Intravascular ultrasound (IVUS) use leads to improved long-term outcomes for percutaneous coronary intervention (PCI) patients, according to new findings published in JACC: Cardiovascular Interventions. However, the use of IVUS guidance during PCI procedures remains incredibly low.
The study’s authors tracked Medicare data from more than 1.8 million PCI patients who received treatment from 2009 to 2017. To account for the impact of hospital-based treatment, patients undergoing IVUS-guided PCI were matched and compared with non-IVUS patients who received care at the same facility.
Overall, IVUS was used during just 5.6% of all PCI procedures. Of the facilities examined for this study, 55.5% did not use IVUS-guided PCI at all or used less than 1% of the time.
Looking at patient outcomes, the researchers found that mortality rates after one year (11.5% vs. 12.3%), myocardial infarctions (4.9% vs. 5.2%) and repeat revascularizations (6.1% vs. 6.7%) were all lower for patients with IVUS-guided PCI.
“Despite its potential benefits, IVUS remains underused in the United States,” wrote lead author Amgad Mentias, MD, MSc, University of Iowa Carver College of Medicine in Iowa City, and colleagues. “Studies from other countries report the prevalence of IVUS use ranging from 22% to more than 90% of PCI cases. Furthermore, there is a high variability of IVUS use in PCI among different hospitals in the United States.”

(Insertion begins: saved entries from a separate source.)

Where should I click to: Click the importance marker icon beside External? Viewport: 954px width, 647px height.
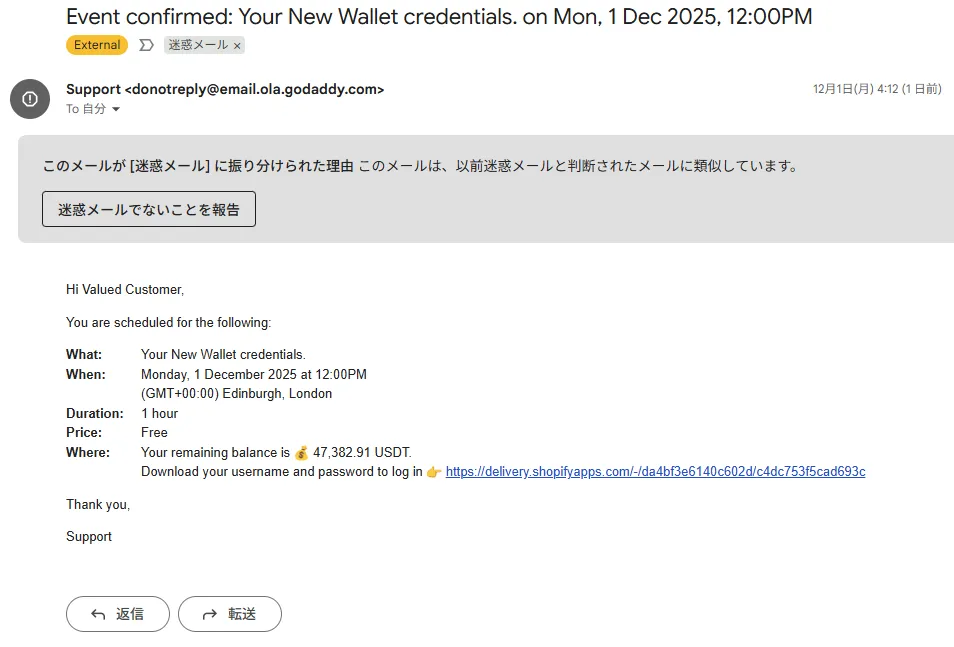click(146, 45)
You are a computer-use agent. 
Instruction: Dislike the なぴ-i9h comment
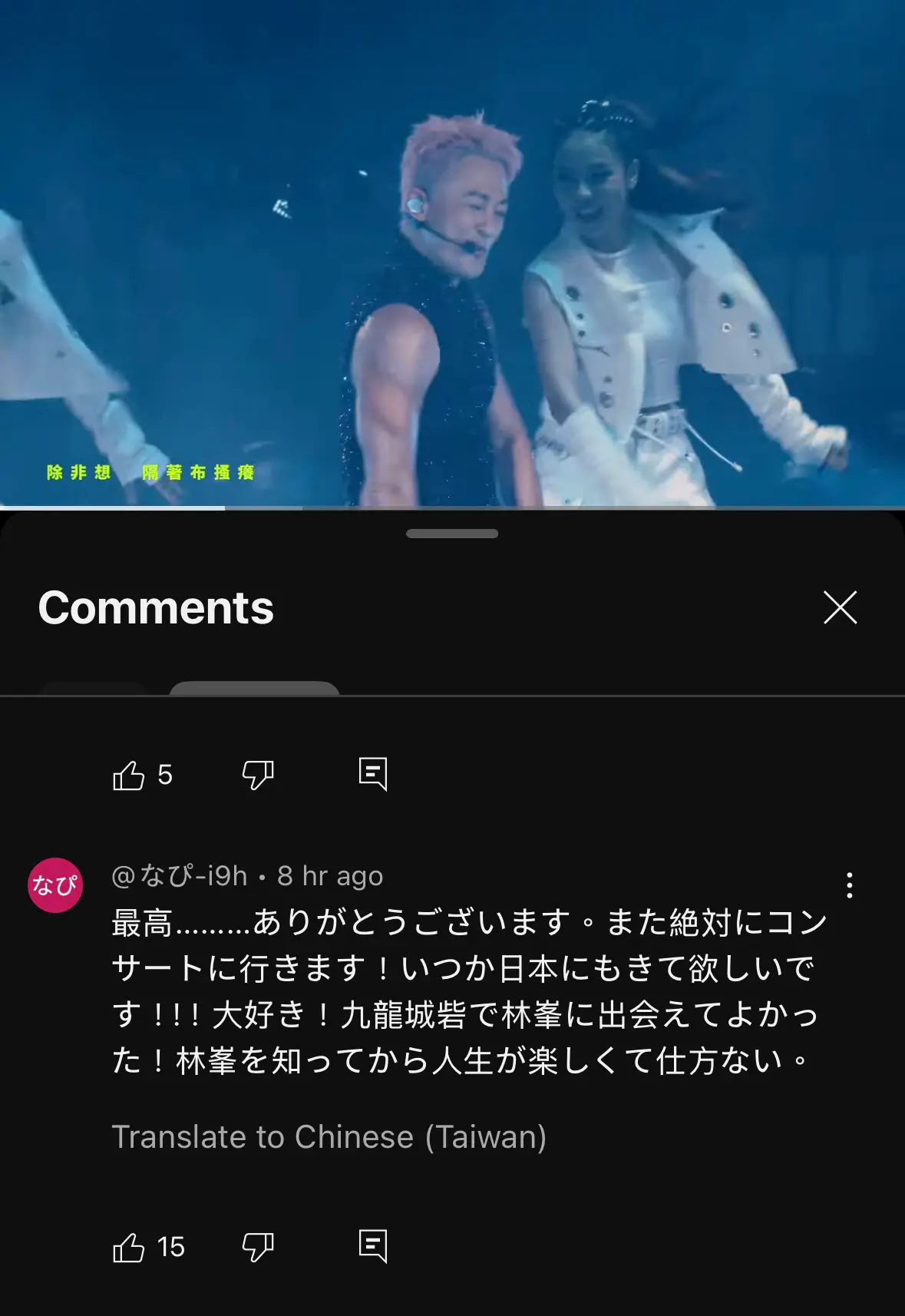point(258,1247)
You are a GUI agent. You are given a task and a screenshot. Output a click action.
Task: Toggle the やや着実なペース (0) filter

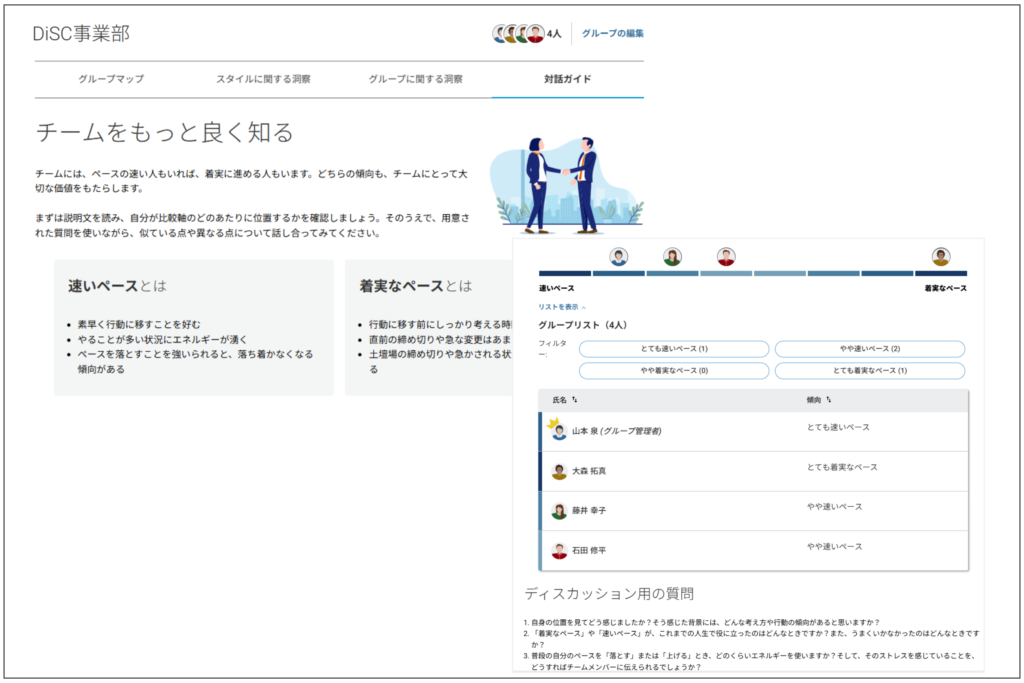(674, 371)
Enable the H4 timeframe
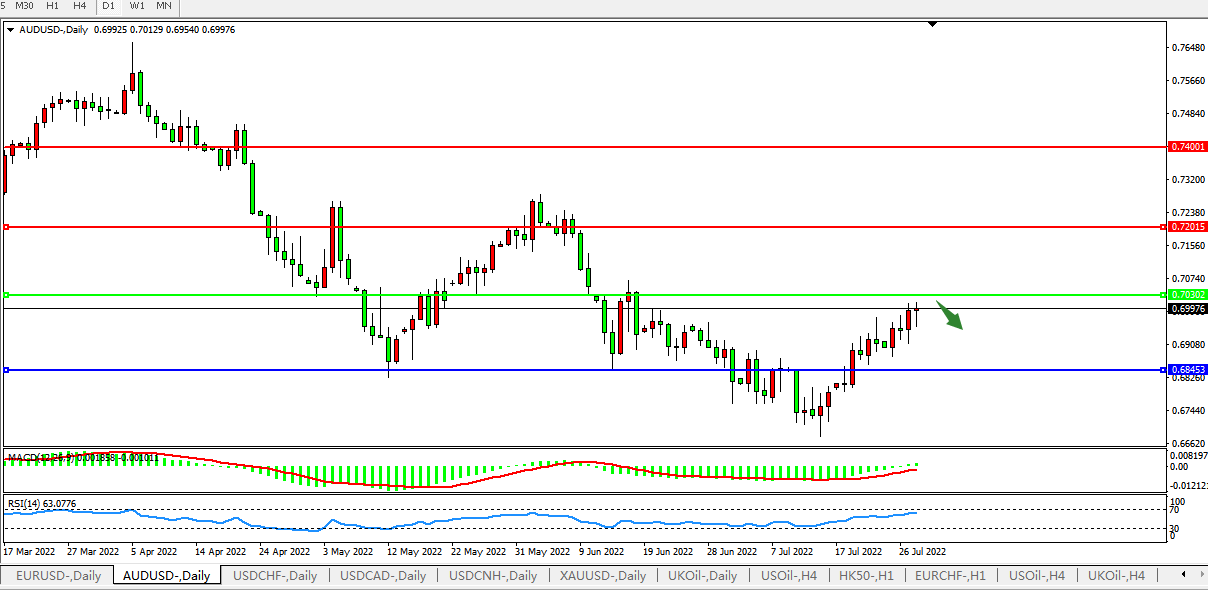1208x590 pixels. click(x=79, y=6)
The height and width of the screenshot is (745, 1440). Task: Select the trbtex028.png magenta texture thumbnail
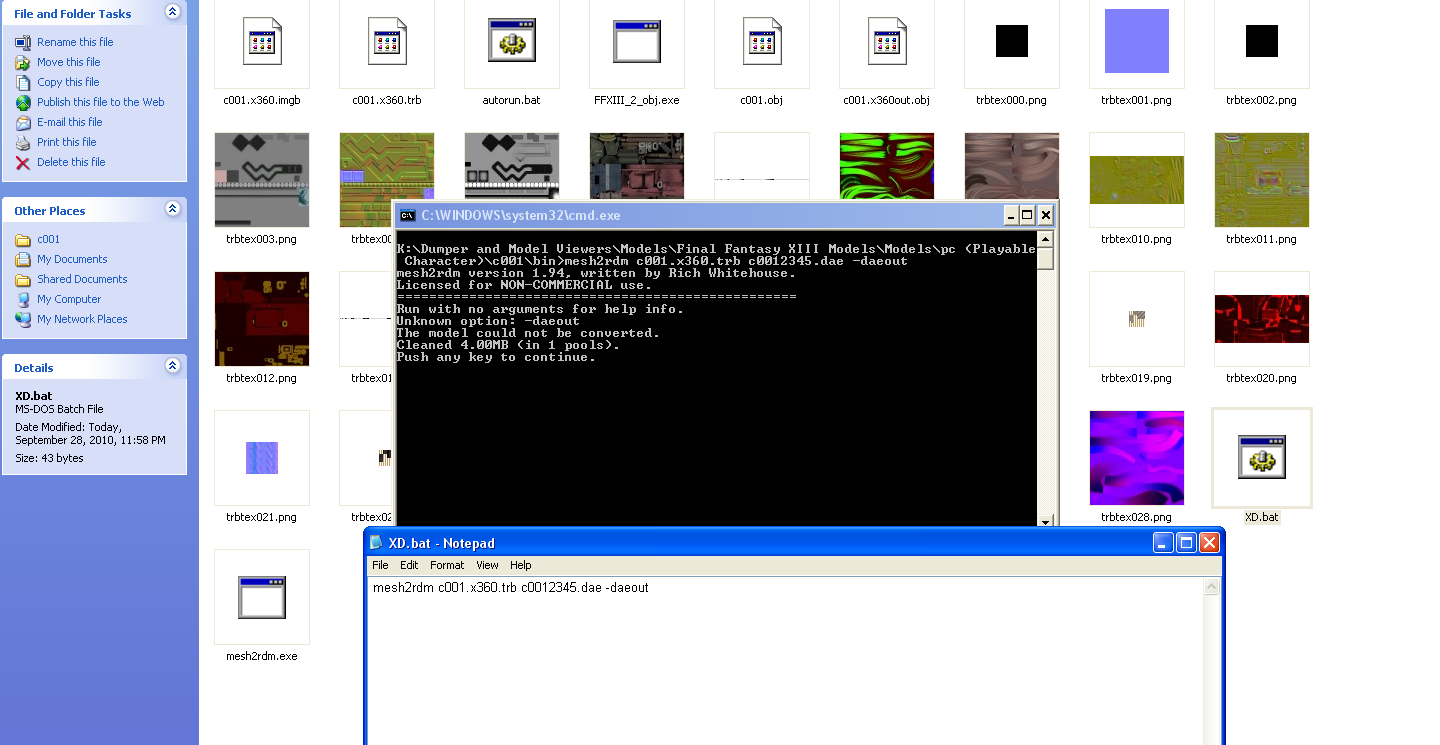tap(1136, 457)
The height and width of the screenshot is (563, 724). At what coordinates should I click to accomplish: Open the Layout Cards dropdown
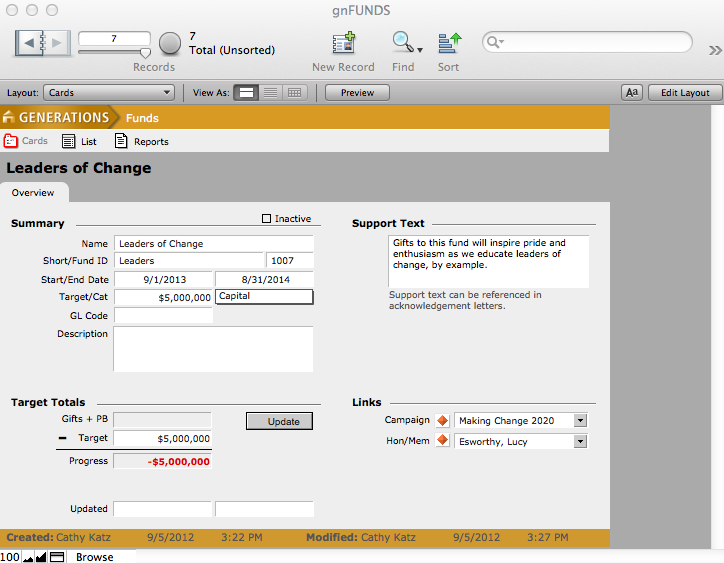110,93
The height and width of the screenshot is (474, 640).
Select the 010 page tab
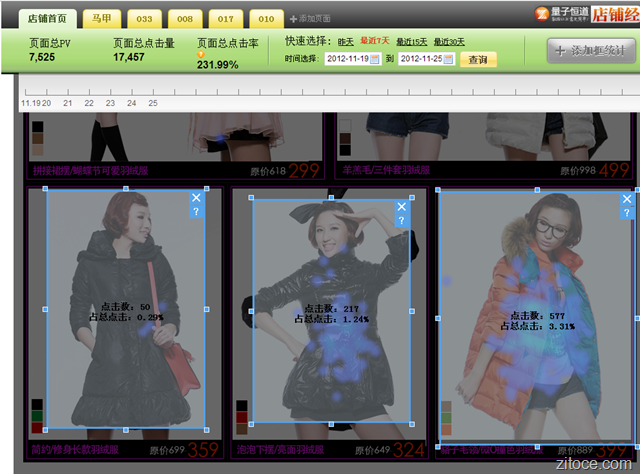[x=264, y=18]
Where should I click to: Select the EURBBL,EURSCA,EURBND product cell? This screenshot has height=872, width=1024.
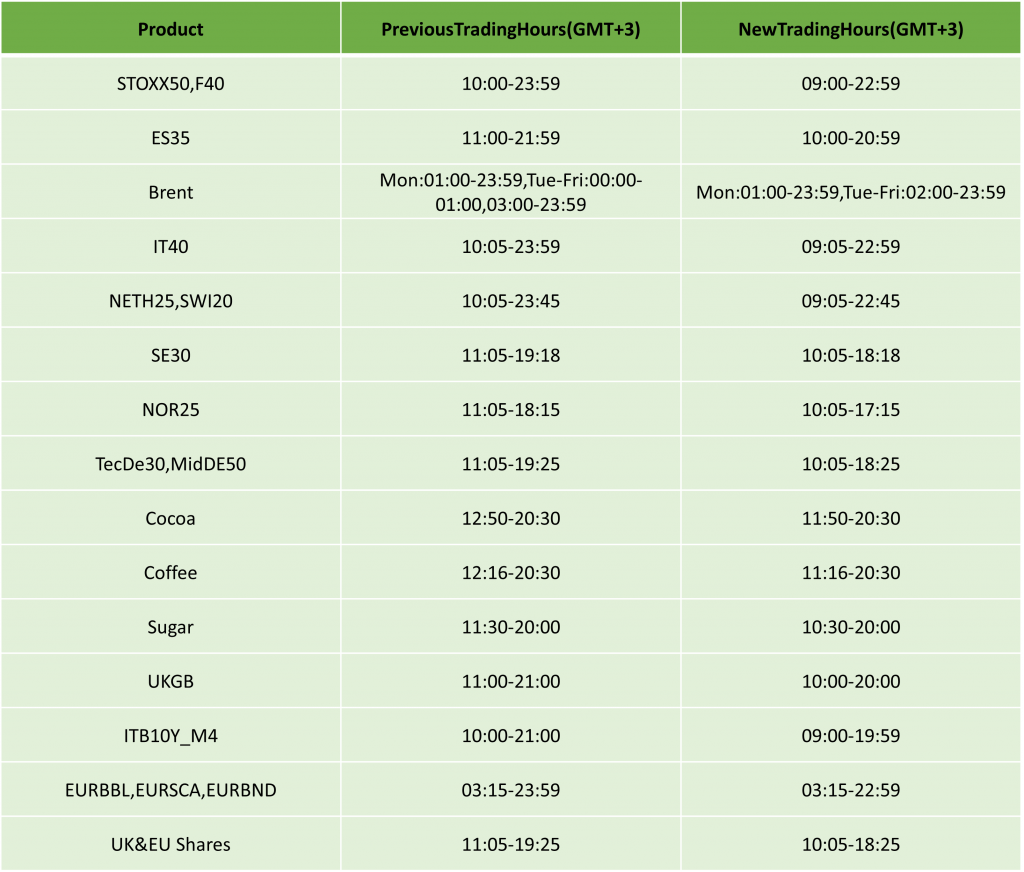pyautogui.click(x=170, y=789)
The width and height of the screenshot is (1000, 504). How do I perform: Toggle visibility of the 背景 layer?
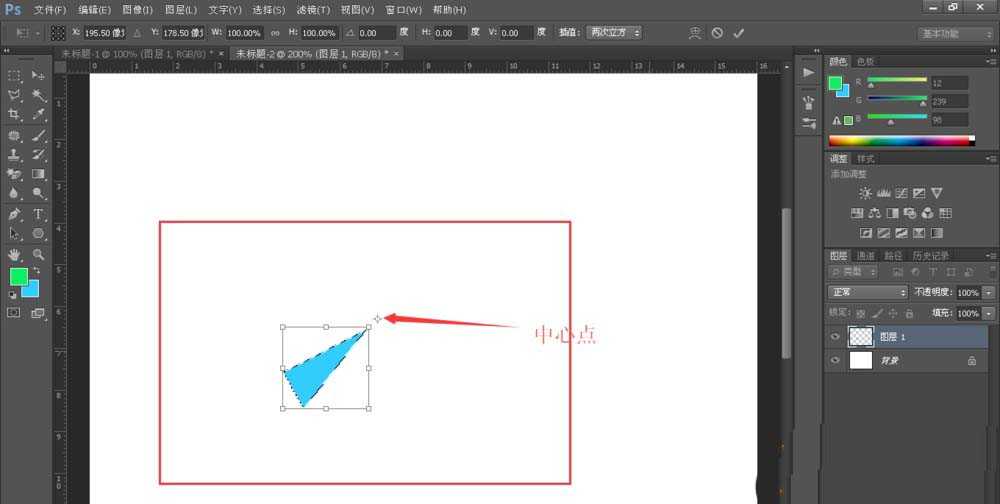click(x=836, y=361)
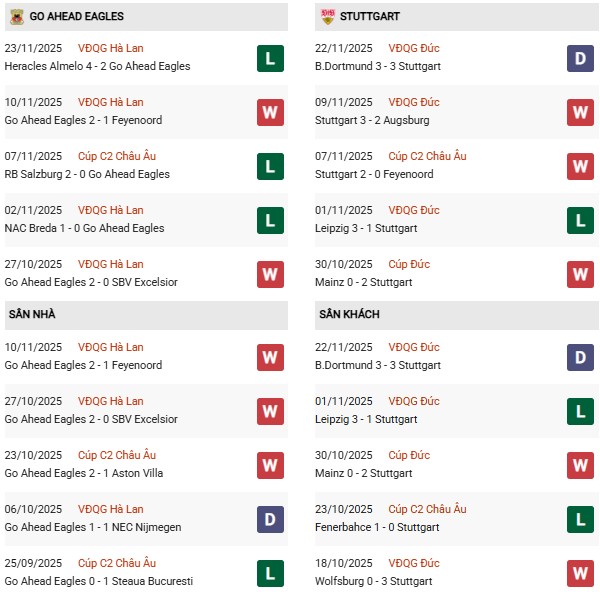
Task: Select the L badge for the Steaua Bucuresti match
Action: [x=269, y=573]

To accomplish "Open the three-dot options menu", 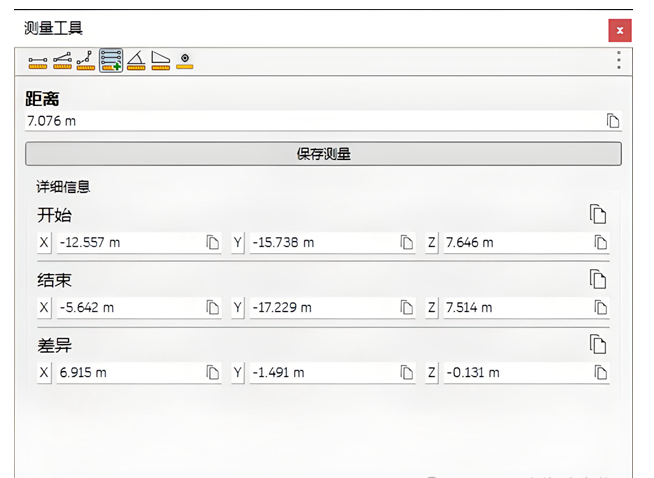I will pos(619,61).
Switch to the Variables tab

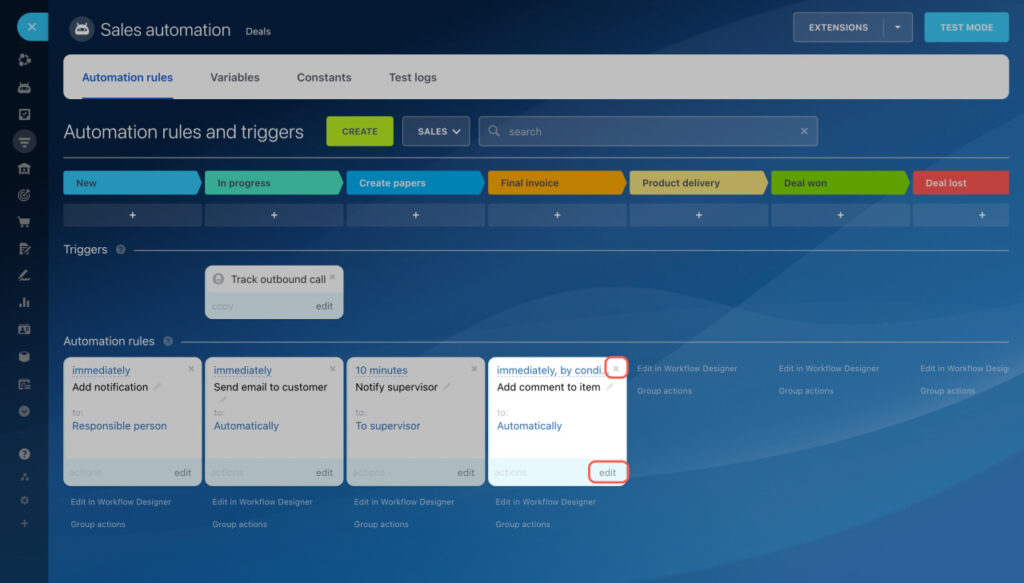click(235, 77)
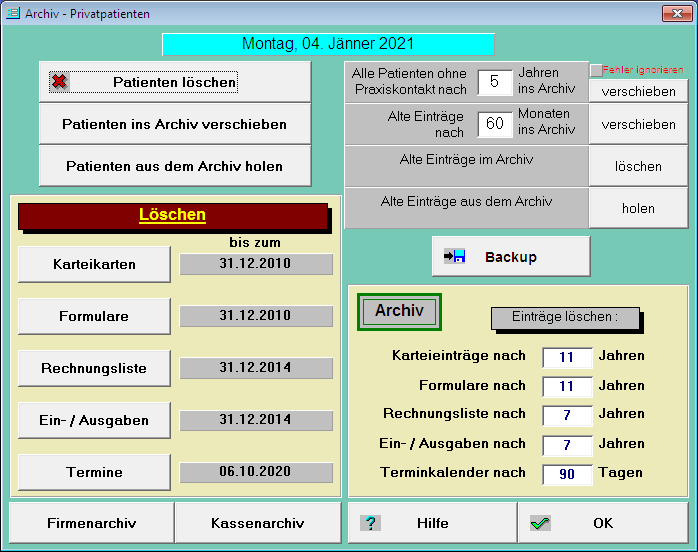The image size is (698, 552).
Task: Delete Karteikarten up to the date
Action: point(94,265)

JACC: Cardiovascular Interventions also published an editorial by co-authors Lorenz Räber, MD, PhD, and Yasushi Ueki, MD, both of Bern University Hospital. Räber and Ueki summarized the findings of Mentias et al., noting that “IVUS use in the United States and elsewhere should be improved.”
“The reported main reasons for the reluctance use of IVUS are concerns regarding cost, safety, additional procedural time, and operator expertise,” the co-authors wrote. “Cost-effectiveness was not reported in the current study, but a prior study demonstrated a positive economic impact compared with angiography guidance particularly when IVUS-guidance was applied in patients at a higher risk for cardiac events. Safety is no concern: A meta-analysis showed no increased risk of periprocedural MI.”
Räber and Ueki concluded by writing that “image-guided PCI should become a mainstay of complex PCI procedures.”